**WHAT TO DO**:
A: Set down, word for word, the part of the news report on polio vaccines for Gaza that opens with the words containing "The World Health" and closes with "The Guardian newspaper.".
B: Resume the news report on polio vaccines for Gaza, picking up right after its final sentence.

**EXTRACT**:
>>>
Displaced Palestinians, who fled their houses due to Israeli strikes, look out from a window as they take shelter, amid the ongoing conflict between Israel and Hamas, in Khan Younis in the southern Gaza Strip, July 24, 2024. (Reuters)
Displaced Palestinians, who fled their houses due to Israeli strikes, look out from a window as they take shelter, amid the ongoing conflict between Israel and Hamas, in Khan Younis in the southern Gaza Strip, July 24, 2024. (Reuters)

The World Health Organization is sending more than one million polio vaccines to Gaza to be administered over the coming weeks to prevent children being infected after the virus was detected in sewage samples, its chief said on Friday.

"While no cases of polio have been recorded yet, without immediate action, it is just a matter of time before it reaches the thousands of children who have been left unprotected," Director-General Tedros Adhanom Ghebreyesus said in an opinion piece in Britain's The Guardian newspaper.

He wrote that children under five were most at risk from the viral disease, and especially infants under two since normal vaccination campaigns have been disrupted by more than nine months of conflict.
<<<
**ENTRIES PROVIDED**:
>>>
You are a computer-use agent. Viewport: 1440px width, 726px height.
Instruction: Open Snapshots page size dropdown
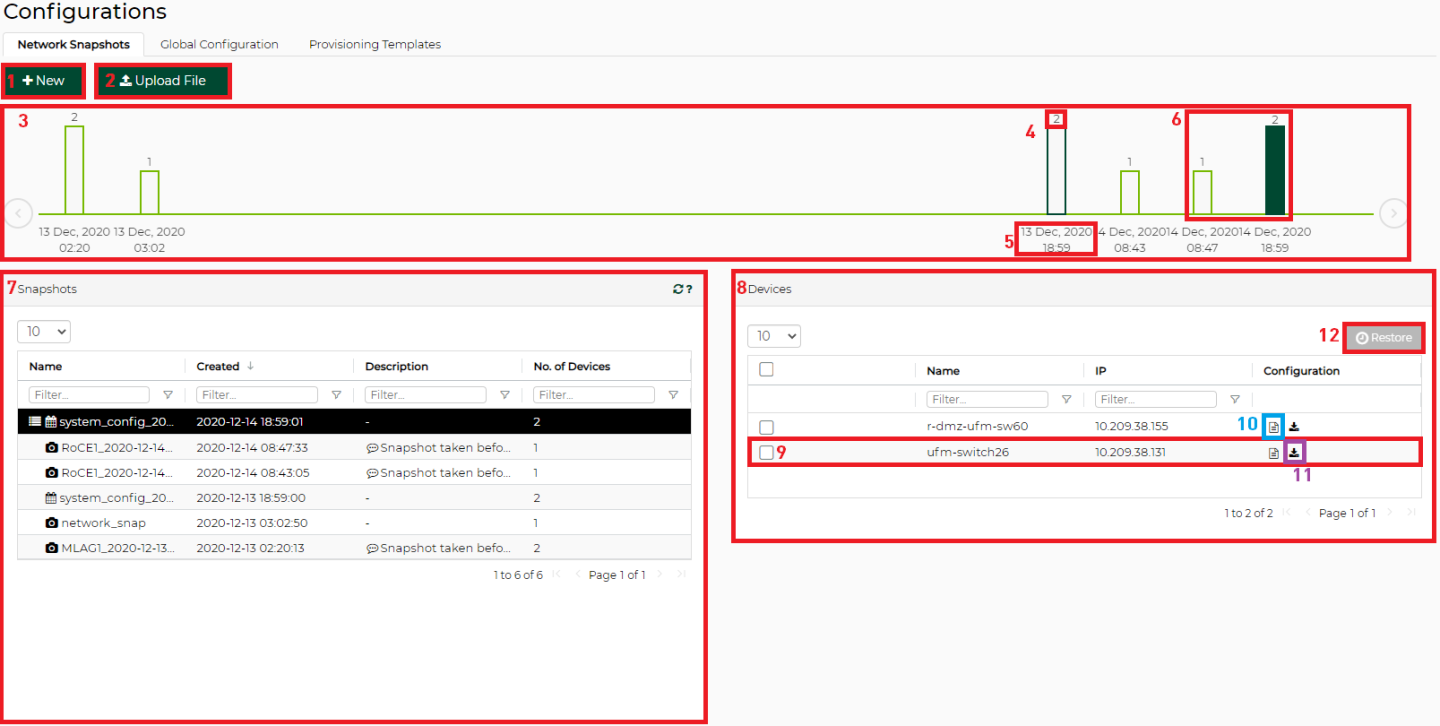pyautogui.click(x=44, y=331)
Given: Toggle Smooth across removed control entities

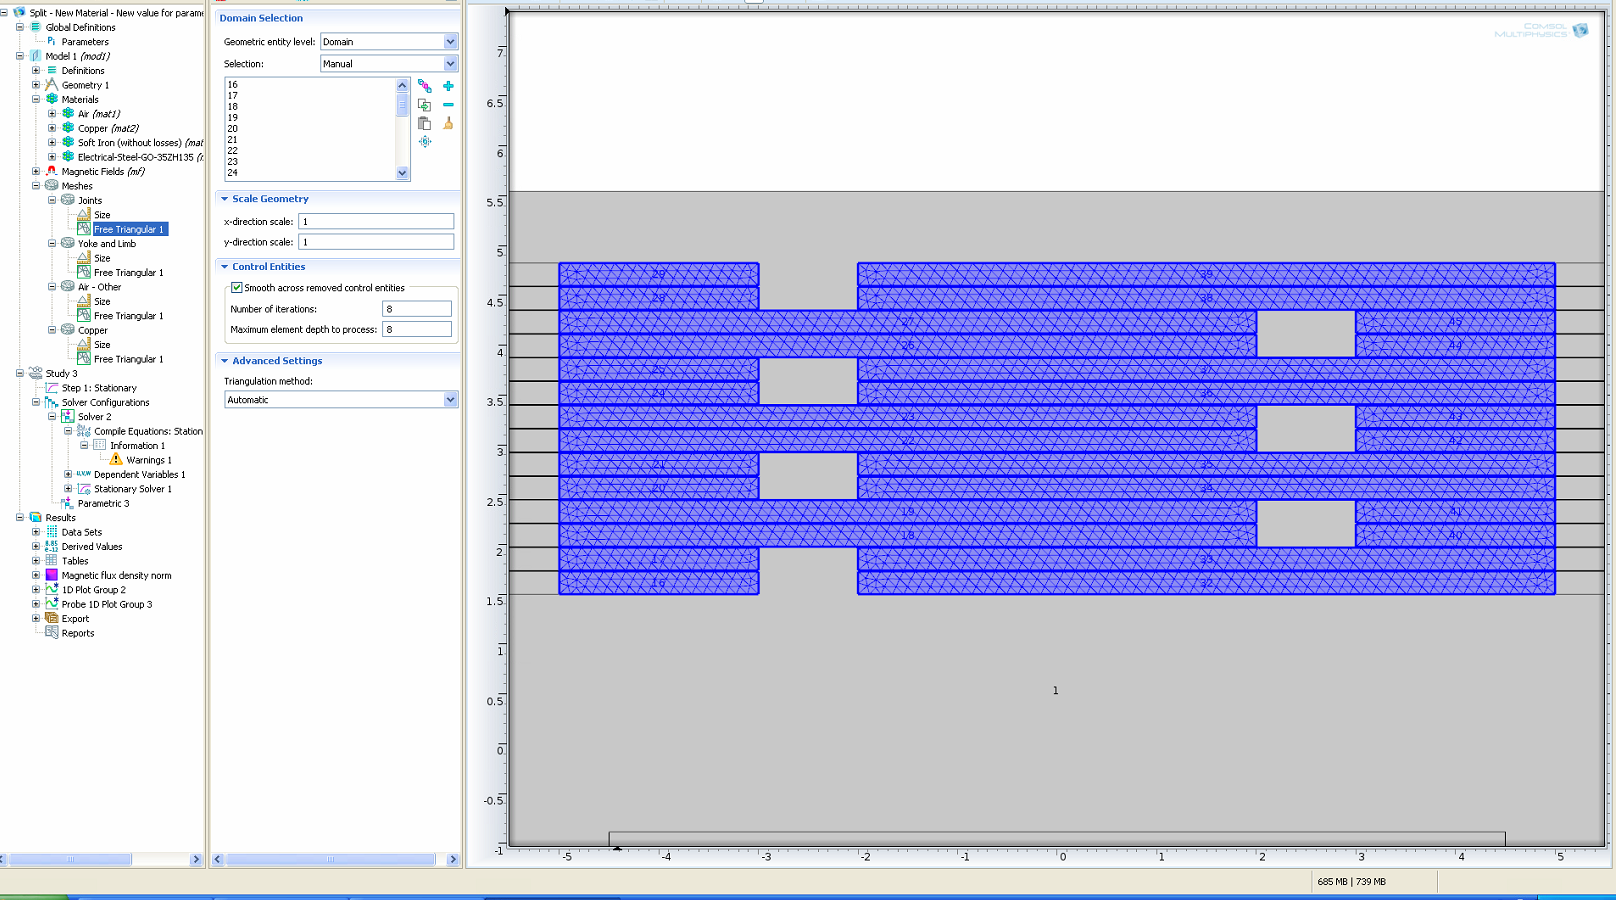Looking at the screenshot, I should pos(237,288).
<<<
**EXERCISE RESULTS**:
A:
The World Health Organization is sending more than one million polio vaccines to Gaza to be administered over the coming weeks to prevent children being infected after the virus was detected in sewage samples, its chief said on Friday.

"While no cases of polio have been recorded yet, without immediate action, it is just a matter of time before it reaches the thousands of children who have been left unprotected," Director-General Tedros Adhanom Ghebreyesus said in an opinion piece in Britain's The Guardian newspaper.

B:
Poliomyelitis, which is spread mainly through the fecal-oral route, is a highly infectious virus that can invade the nervous system and cause paralysis. Cases of polio have declined by 99% worldwide since 1988 thanks to mass vaccination campaigns and efforts continue to eradicate it completely.

Israel's military said on Sunday it would start offering the polio vaccine to soldiers serving in the Gaza Strip after remnants of the virus were found in test samples in the enclave.

Besides polio, the UN reported last week a widespread increase in cases of Hepatitis A, dysentery and gastroenteritis as sanitary conditions deteriorate in Gaza, with sewage spilling into the streets near some camps for displaced people.